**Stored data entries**
··········
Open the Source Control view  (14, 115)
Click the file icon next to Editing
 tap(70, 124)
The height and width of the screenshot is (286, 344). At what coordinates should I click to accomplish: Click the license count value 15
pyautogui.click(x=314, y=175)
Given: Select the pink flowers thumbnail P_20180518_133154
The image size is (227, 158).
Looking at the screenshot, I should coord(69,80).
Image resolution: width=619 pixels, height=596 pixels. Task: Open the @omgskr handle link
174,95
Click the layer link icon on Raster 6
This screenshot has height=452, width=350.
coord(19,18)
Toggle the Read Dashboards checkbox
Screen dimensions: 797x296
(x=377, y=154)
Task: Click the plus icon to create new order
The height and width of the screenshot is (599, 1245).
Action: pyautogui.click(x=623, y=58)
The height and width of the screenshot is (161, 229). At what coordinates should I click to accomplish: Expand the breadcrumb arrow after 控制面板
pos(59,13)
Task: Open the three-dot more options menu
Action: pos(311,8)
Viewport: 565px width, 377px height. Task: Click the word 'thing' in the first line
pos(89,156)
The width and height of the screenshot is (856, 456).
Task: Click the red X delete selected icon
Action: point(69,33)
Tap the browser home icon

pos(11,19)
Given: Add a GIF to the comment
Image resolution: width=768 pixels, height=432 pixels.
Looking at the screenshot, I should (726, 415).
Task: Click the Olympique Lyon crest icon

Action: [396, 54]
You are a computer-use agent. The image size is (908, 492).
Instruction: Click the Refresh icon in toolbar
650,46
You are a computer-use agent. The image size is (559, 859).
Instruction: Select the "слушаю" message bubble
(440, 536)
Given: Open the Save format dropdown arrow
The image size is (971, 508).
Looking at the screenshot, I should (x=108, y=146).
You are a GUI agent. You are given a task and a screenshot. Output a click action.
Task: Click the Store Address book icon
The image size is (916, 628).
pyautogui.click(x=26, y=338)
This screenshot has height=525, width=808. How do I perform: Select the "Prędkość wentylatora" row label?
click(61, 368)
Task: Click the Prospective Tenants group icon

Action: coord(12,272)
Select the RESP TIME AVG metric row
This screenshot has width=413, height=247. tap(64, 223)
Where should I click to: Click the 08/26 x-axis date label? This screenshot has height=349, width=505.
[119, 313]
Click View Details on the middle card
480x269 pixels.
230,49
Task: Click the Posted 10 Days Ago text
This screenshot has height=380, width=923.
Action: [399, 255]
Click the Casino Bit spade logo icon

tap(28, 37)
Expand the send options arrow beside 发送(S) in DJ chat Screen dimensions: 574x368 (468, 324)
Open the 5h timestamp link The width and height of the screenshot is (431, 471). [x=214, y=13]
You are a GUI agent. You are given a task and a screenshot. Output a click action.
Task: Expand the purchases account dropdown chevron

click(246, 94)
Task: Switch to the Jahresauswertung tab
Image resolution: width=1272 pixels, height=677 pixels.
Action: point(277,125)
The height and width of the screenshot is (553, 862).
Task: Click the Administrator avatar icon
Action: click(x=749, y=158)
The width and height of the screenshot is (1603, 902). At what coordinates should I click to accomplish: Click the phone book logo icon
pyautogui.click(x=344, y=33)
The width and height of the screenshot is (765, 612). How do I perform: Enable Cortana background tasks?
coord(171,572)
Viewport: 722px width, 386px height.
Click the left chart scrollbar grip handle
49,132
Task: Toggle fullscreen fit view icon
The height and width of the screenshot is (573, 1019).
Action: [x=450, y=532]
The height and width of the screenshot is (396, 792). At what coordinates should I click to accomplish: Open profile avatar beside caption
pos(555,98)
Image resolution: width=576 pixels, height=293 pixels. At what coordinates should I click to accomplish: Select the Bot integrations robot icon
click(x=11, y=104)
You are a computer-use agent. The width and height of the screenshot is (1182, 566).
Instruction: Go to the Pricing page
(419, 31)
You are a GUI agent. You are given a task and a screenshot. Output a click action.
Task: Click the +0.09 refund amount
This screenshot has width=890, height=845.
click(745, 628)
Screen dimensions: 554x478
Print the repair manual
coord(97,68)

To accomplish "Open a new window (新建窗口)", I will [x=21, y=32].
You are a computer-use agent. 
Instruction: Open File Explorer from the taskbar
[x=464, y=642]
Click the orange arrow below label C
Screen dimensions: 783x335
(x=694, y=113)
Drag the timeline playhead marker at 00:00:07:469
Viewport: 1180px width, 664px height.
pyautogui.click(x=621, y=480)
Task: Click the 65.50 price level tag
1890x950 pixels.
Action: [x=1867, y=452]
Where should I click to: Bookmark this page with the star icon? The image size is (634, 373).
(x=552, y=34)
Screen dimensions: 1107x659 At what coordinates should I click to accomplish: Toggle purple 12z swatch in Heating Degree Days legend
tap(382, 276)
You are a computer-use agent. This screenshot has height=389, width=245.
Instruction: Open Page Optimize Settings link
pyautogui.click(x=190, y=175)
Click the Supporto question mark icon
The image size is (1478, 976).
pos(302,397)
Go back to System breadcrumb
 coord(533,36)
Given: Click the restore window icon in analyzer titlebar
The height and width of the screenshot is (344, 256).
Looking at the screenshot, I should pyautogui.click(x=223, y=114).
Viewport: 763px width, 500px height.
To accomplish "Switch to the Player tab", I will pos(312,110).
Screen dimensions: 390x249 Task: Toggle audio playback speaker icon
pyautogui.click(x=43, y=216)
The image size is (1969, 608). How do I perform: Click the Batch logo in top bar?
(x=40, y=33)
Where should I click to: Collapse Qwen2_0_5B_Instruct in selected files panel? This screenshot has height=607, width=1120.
··········
**Problem to solve**
A single number is the whole answer: the tally of lines in the entries that hold "will".

**Expected answer**
2